Thursday, July 21, 2011

Don't Cook The Queen!



We didn’t want to disturb the queen until she’d had a bit of time to get her broodnest going. So we waited until today, two weeks after she arrived.  Meanwhile the drone eggs laid in the drone colonies about the time she arrived are now capped pupae. These are the drones that will be meeting the young princesses a little later on, but I’ll introduce them later. Also that capped brood that was used to make up the nuc are now young bees. Bees 5 to 15 days old (after  emergence) are the best producers of royal jelly, so the queen is eating really well now and her young larva are well fed, not to mention that the size of the brood nest is larger and the foragers are bringing in food. Even the guard bees are getting a little attitude!



The method we’re going to use to raise the queen cells starts off with using a Jenter style plastic device   known as the Mann Lake Queen Rearing Device  made and sold by Mann Lake ltd. I like the Mann Lake company  , they have good prices, service, and company philosophy. I keep bugging them to donate a device and it’s support pieces to our local beekeeper’s association so I can teach a class on it’s use, but it hasn’t happened yet. If you’re going to teach a class, you should have at least two devices so you are sure the larvae are as young as possible when you show the students how small those little buggers really are! You aren’t exactly sure how long it will be before the queen starts laying so it is good to have a flexible schedule and that’s not easy for a class.


 The Broodnest should be as big as the bees can keep heated properly, so it will be tricky to insert the device without wrecking “central heating” and chilling the perimeter brood. If we were grafting it would be no trouble, but since it is a chance to showcase the Queen Rearing Device, and it works very well, and we have a plan there should be no trouble.

First, we installed a cheater heater. This is a little $2.79 lidded storage box from Home Depot.

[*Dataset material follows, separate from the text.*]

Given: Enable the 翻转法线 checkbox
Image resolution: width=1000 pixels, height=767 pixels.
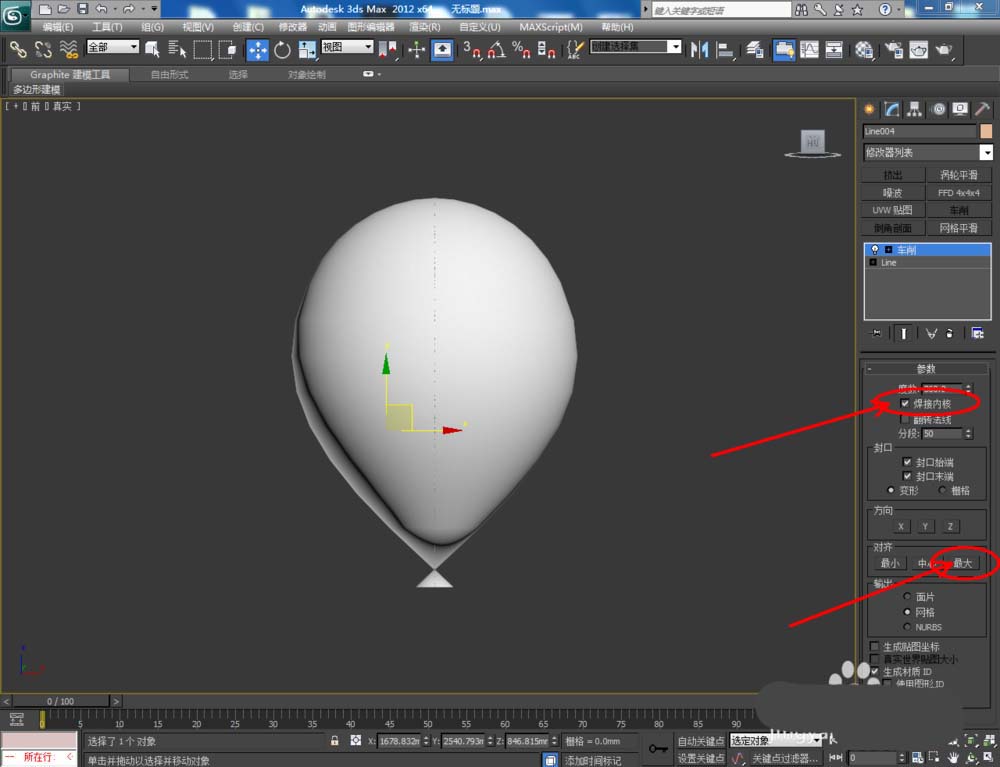Looking at the screenshot, I should (x=906, y=420).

The box is filled with water and an aquarium heater (From Marine Depot )

The Eheim Jager heater is a bit pricey at $25, but quite dependable, accurate, and our girls deserve it! It comes with a holder that keeps it off the bottom of the water container. The cord sneaks under the rim of the lid just fine and the whole thing fits in box I use for top feeding. The box  was a little short so I set it on an inner cover which closed up the bottom. I set it for 83F (+/-2 degrees) The screen bottomed nuc sets on top and presto! Toasty hive.

The Queen Rearing Device is put in the hive a day before the queen is confined, in order to impart the proper odor to the device. I stick the device into a hole cut into a brood frame that is well used. (I use a torch heated hive tool to cut the hole) The bees usually fill the hole with drone brood the rest of the time.






The queen side of the device, level with the comb, is placed on the edge of the brood nest facing a patch of young, open brood.




The last thing to do is give the bees a little treat: pollen supplement with lots of sugar, mixed thin and left in long lines on the top bars of the broodnest. It was cold when I closed it up but I knew it would be shoulder to shoulder in a few minutes like pigs at a trough!